::: Material to process :::

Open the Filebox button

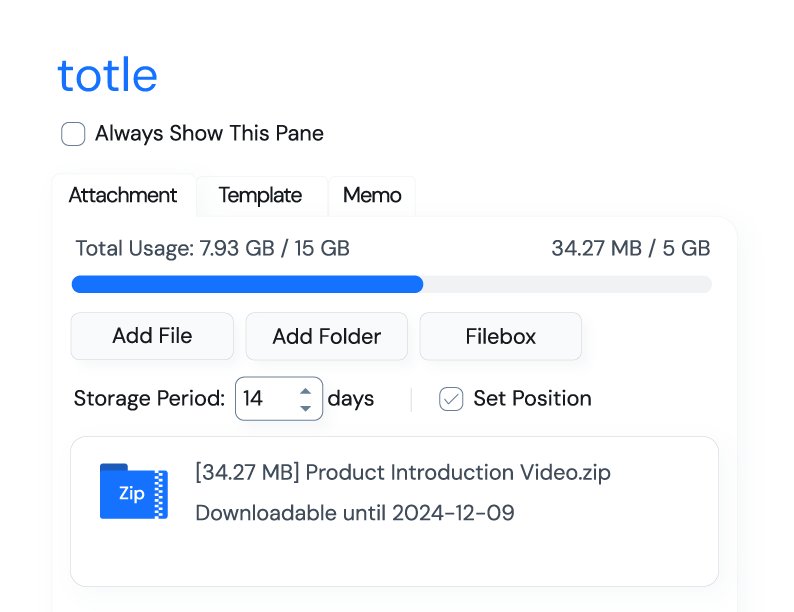pos(500,337)
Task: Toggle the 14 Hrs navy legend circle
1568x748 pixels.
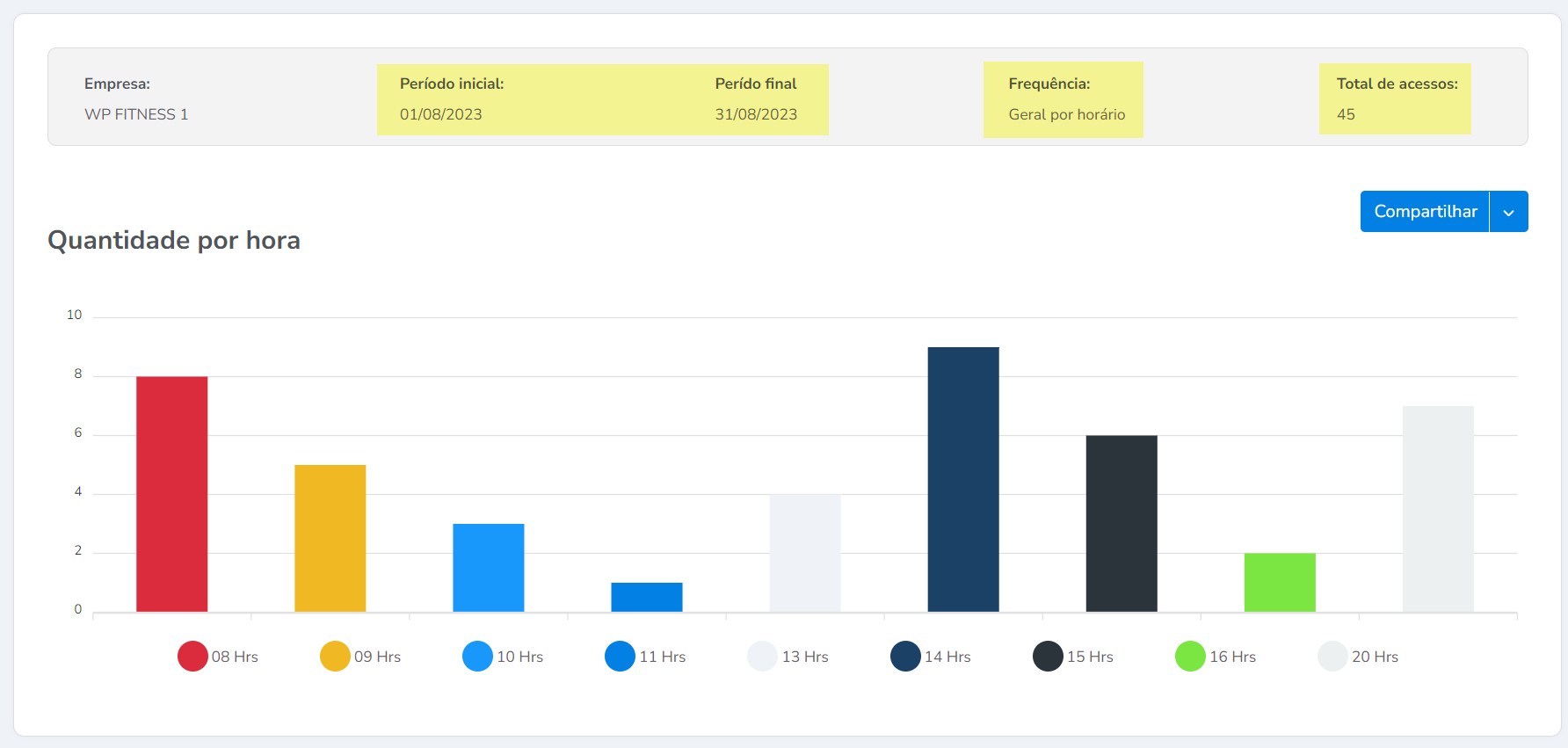Action: [x=905, y=657]
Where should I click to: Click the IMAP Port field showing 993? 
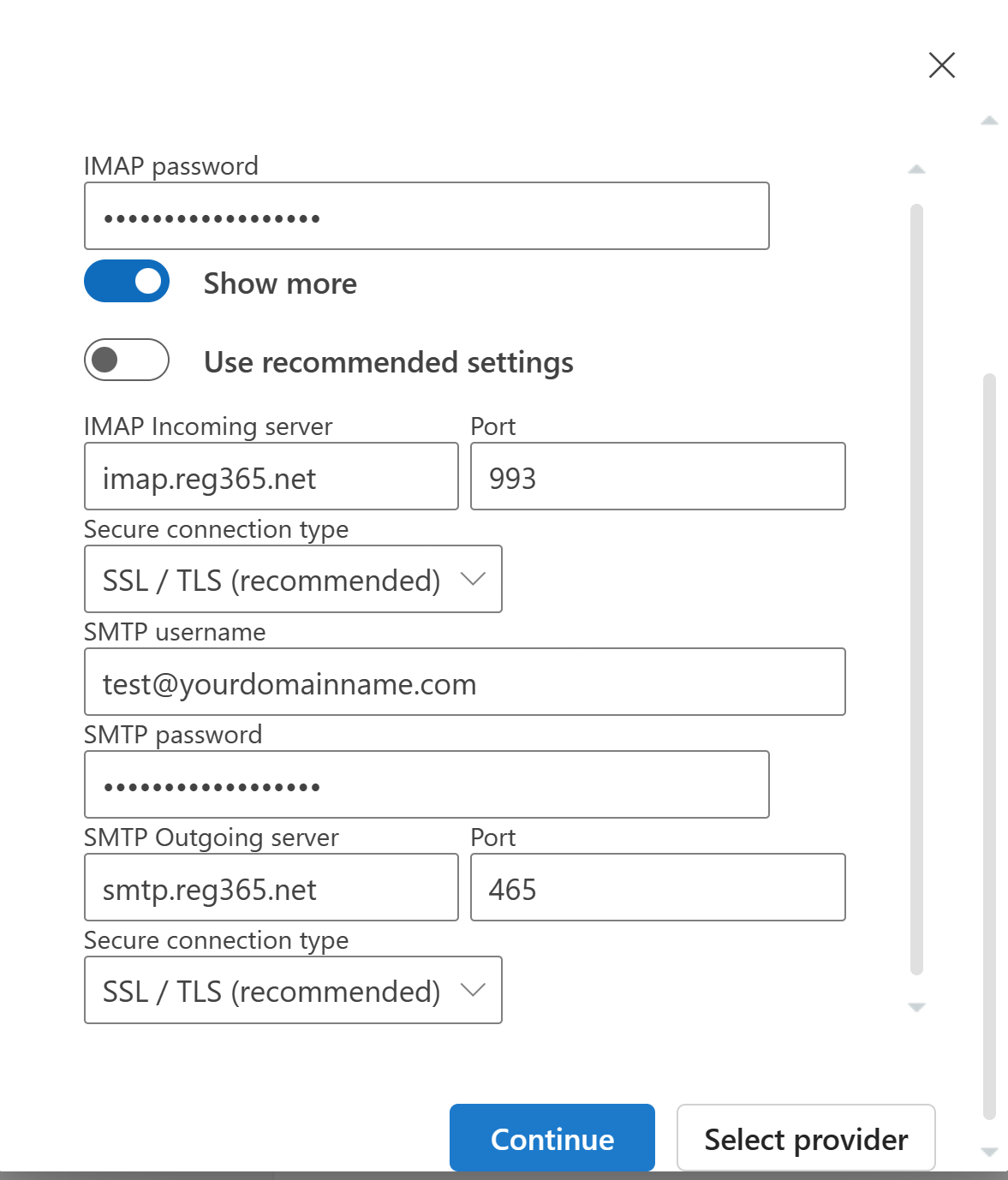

:::

-- Task directions --
Give again, word for word, the line that contains "Task: Toggle the 14 Hrs navy legend circle" and every line after it through the end of the entries; omit the pictures.

-- Output of the task --
Task: Toggle the 14 Hrs navy legend circle
1568x748 pixels.
Action: [x=905, y=657]
Where should I click to: Click the IMAP Port field showing 993? 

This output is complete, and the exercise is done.